Loss of Signaling Architecture
When the ECM is degraded, the growth factors it sequesters are released prematurely and degraded. The integrin-mediated signals that guide cell behavior are lost. Fibroblasts in chronic wound environments become senescent — they are present but functionally impaired, producing less collagen and responding poorly to growth factor stimulation.
Biofilm Contribution
Bacterial biofilm in chronic wounds stimulates sustained neutrophil and macrophage recruitment, which in turn produces elevated MMPs and reactive oxygen species. The biofilm itself produces proteases. This creates a self-perpetuating cycle: biofilm stimulates inflammation, inflammation drives protease production, proteases degrade the ECM, and the degraded ECM is unable to support the organized tissue repair needed to clear the biofilm.
ECM-Based Products in Clinical Wound Care
ECM-based wound care products work by replacing the degraded extracellular matrix with a functional scaffold that restores the structural and signaling environment needed for healing.
Collagen-Based Dressings and Scaffolds
Collagen dressings range from simple sheets to complex three-dimensional scaffolds. Their primary mechanism is twofold: they provide a sacrificial substrate that absorbs excess MMPs (protecting endogenous ECM from degradation) and they supply structural collagen that fibroblasts can use as a migration and proliferation scaffold.

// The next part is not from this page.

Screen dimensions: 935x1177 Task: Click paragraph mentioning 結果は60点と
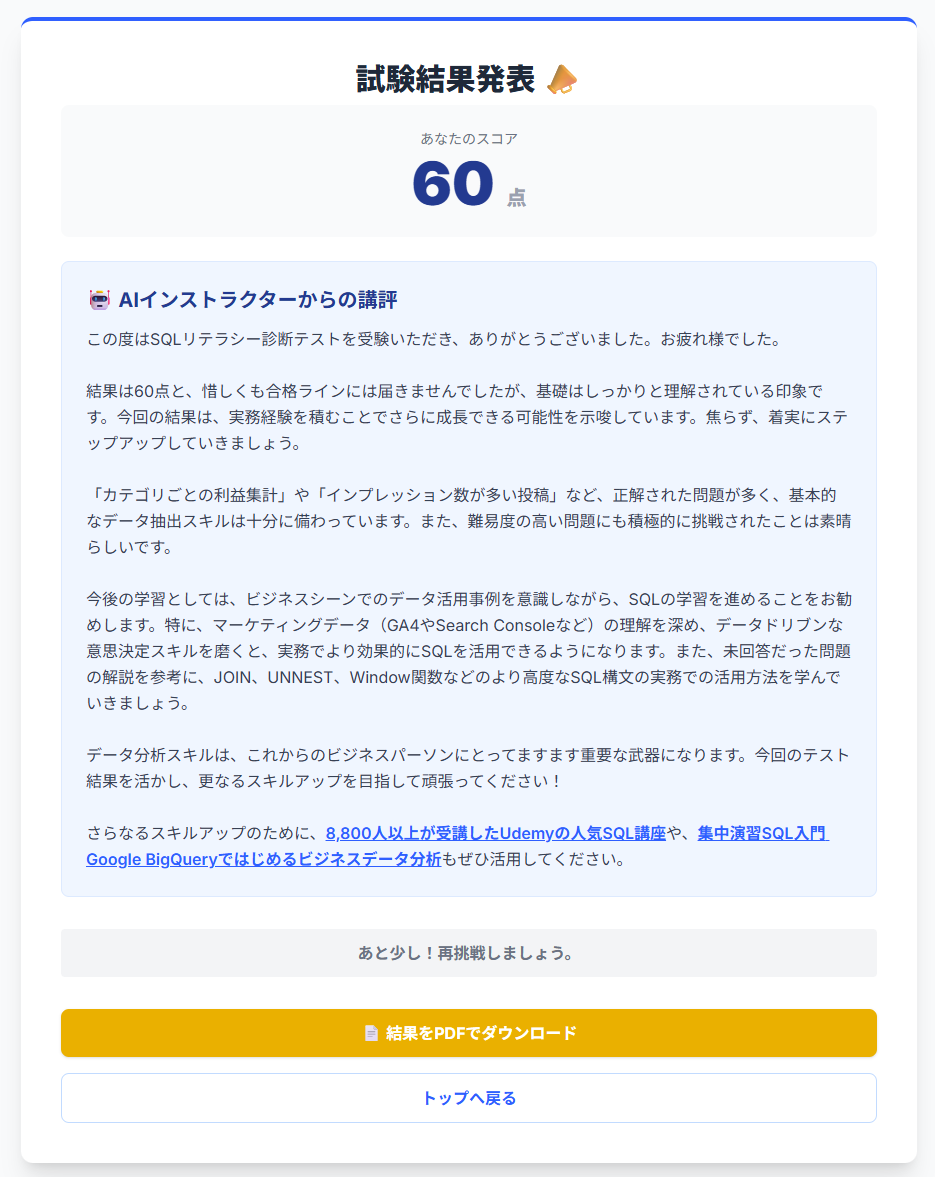468,417
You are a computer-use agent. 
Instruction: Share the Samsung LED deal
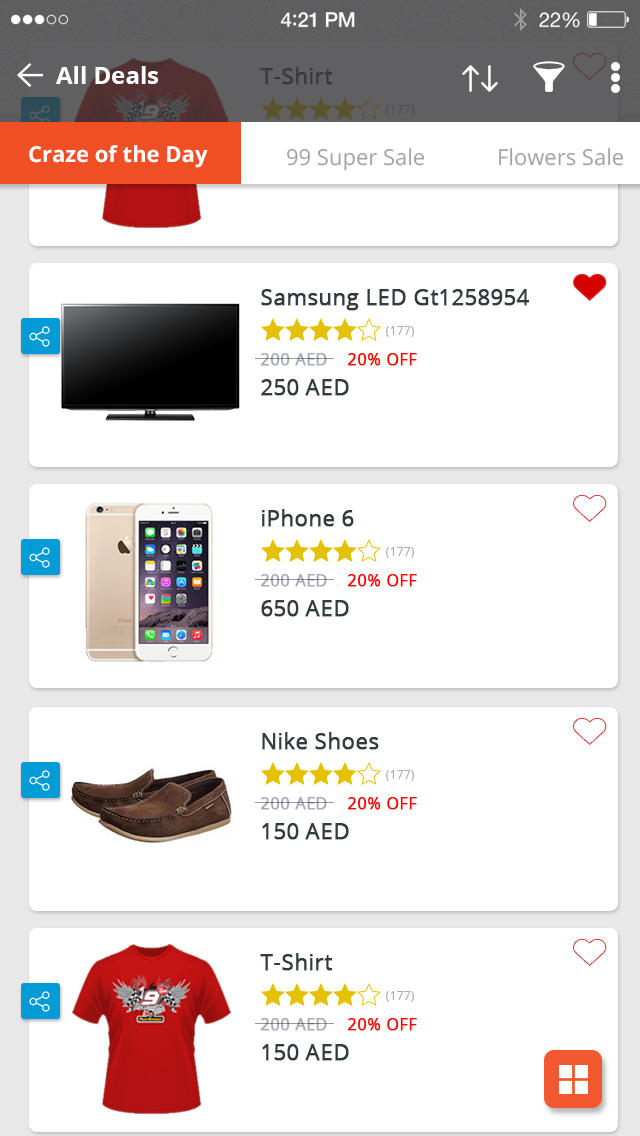click(x=40, y=336)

For guidance on matching collagen dressing types to specific wound presentations, see our guide on collagen dressing selection.
Acellular Dermal Matrices
Products derived from processed human or animal dermis (human, porcine, bovine, equine) provide an intact ECM architecture including collagen, elastin, glycosaminoglycans, and preserved basement membrane components. The processing removes cellular material to minimize immune rejection while preserving the three-dimensional ECM structure. These products are commonly used in full-thickness wounds, surgical reconstruction, and as biological scaffolds for complex wounds.

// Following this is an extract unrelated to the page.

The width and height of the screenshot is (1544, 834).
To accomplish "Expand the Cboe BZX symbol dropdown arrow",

Synthetic and Hybrid ECM Products
Some newer products combine synthetic polymers with biological ECM components or use recombinant collagen. These aim to provide the structural benefits of ECM with more consistent manufacturing, longer shelf life, and reduced infection risk.
Clinical Application Principles
ECM-based products perform best when:
- The wound bed has been adequately prepared (debridement, infection control, moisture management)
- Protease levels have been addressed — applying collagen to a wound with uncontrolled MMP activity is expensive sacrificial therapy, not scaffold replacement
- The wound has adequate perfusion to support the cellular activity needed to populate the scaffold
- The product is applied according to manufacturer specifications — contact with viable wound bed tissue, appropriate moisture environment, and secure placement
Key Takeaways
- The extracellular matrix is an active signaling hub that directs cell migration, growth factor delivery, and tissue organization — not just passive structural support.
- Chronic wounds have sustained MMP/TIMP imbalance that degrades the ECM faster than cells can rebuild it, creating a self-perpetuating cycle of matrix destruction.
- ECM-based products (collagen dressings, acellular dermal matrices) work by both absorbing excess proteases and providing a functional scaffold for fibroblast migration and proliferation.
- Wound bed preparation — particularly controlling protease activity and biofilm — must precede ECM product application for meaningful clinical benefit.
- Growth factor therapies often fail in chronic wounds because the degraded ECM cannot sequester and deliver them in a controlled manner.